Las últimas palabras con las cuales se cierra el capítulo y que salieron de los labios de Jesús, fueron: «El que tiene oídos para oír, oiga» (14:35). Es allí donde principia el capítulo 15, y realmente continúa en estrecha relación con las palabras: «Se acercaban a Jesús todos los publicanos y pecadores para oírle».
Él había expresado las condiciones del discipulado, como habíamos dicho, en un lenguaje que revelaba lo estricto de las mismas; y es interesante observar que aquellos que más le necesitaban fueron los más ansiosos de escucharle.
Lucas no nos da una descripción en detalle de la manera como Jesús recibió a tales gentes, pero lo que nos dice es bastante para darnos una idea. Cerca, y observándolo todo, los fariseos y los escribas murmuraron: «Este a los pecadores recibe y con ellos come».
No hay duda de que esto fue lo que vieron en esta ocasión: a Jesús recibiendo a los pecadores y comiendo con ellos. Fariseos y escribas rectos según su propia estimación, y por esa circunstancia sin necesidad de arrepentimiento, tenían en gran menosprecio a aquella multitud ceremonialmente sucia, y tal vez muchos de entre ella literalmente sucios; y a todos los agruparon designándolos con una palabra: «pecadores».
Ellos contemplaron a Jesús recibiendo a tal clase de gente como si él fuera su amigo y ellos también lo fueran; no se mantenía a distancia, sino que estaba en medio de ellos, comiendo con ellos; y el comentario de ellos con respecto a él fue de profunda desaprobación.

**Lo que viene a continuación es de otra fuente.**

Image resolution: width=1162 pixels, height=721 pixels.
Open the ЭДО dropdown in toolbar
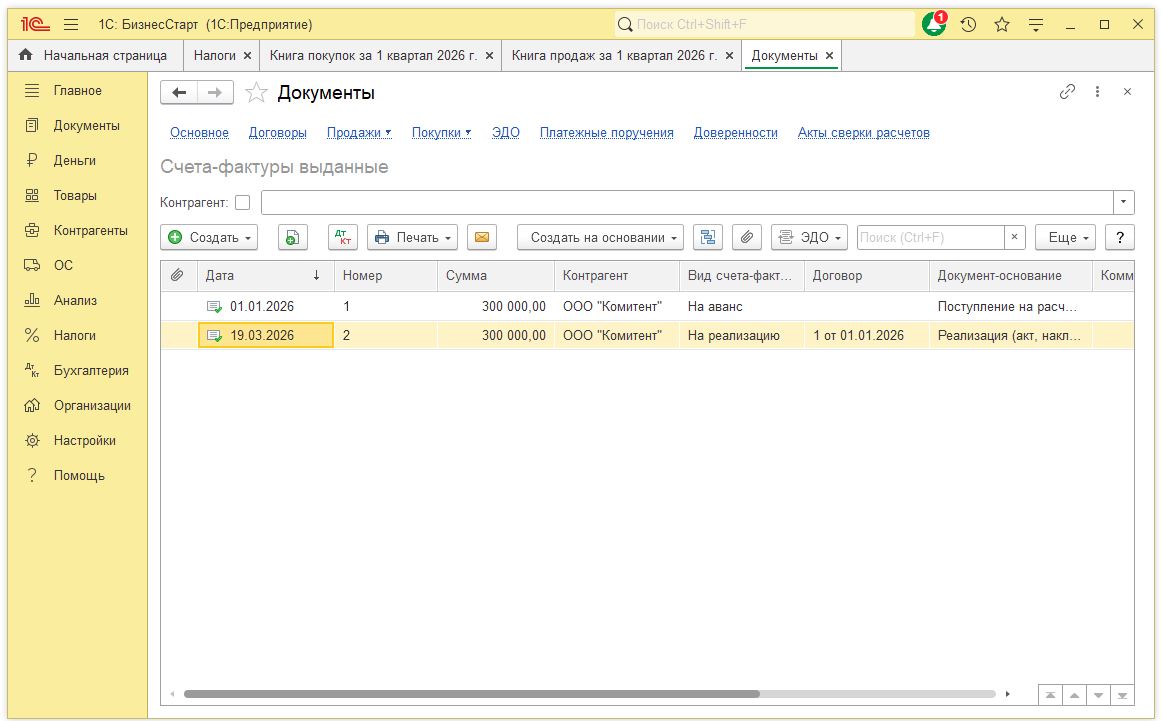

Tales fueron las circunstancias que provocaron estas interesantes palabras de nuestro Señor. Lucas dice: «Entonces él les refirió esta parábola, diciendo»; y ese «les» se refiere principalmente al grupo de fariseos y escribas que le criticaban, aunque sin excluir a todas aquellas gentes señaladas como «pecadores». Sin embargo, Jesús aludió más a aquellos llamados «virtuosos» que tenían hacia los pecadores un absoluto desprecio, hombres sin compasión, porque no conocían nada del corazón de Dios.
La enseñanza se propone, entonces, dar a estos escribas y fariseos la razón de Su actitud hacia los pecadores; es como si el Señor les hubiera dicho: «Estáis observando algo que no entendéis»; y acto seguido comenzó a interpretarles aquello que se presentaba delante de sus ojos.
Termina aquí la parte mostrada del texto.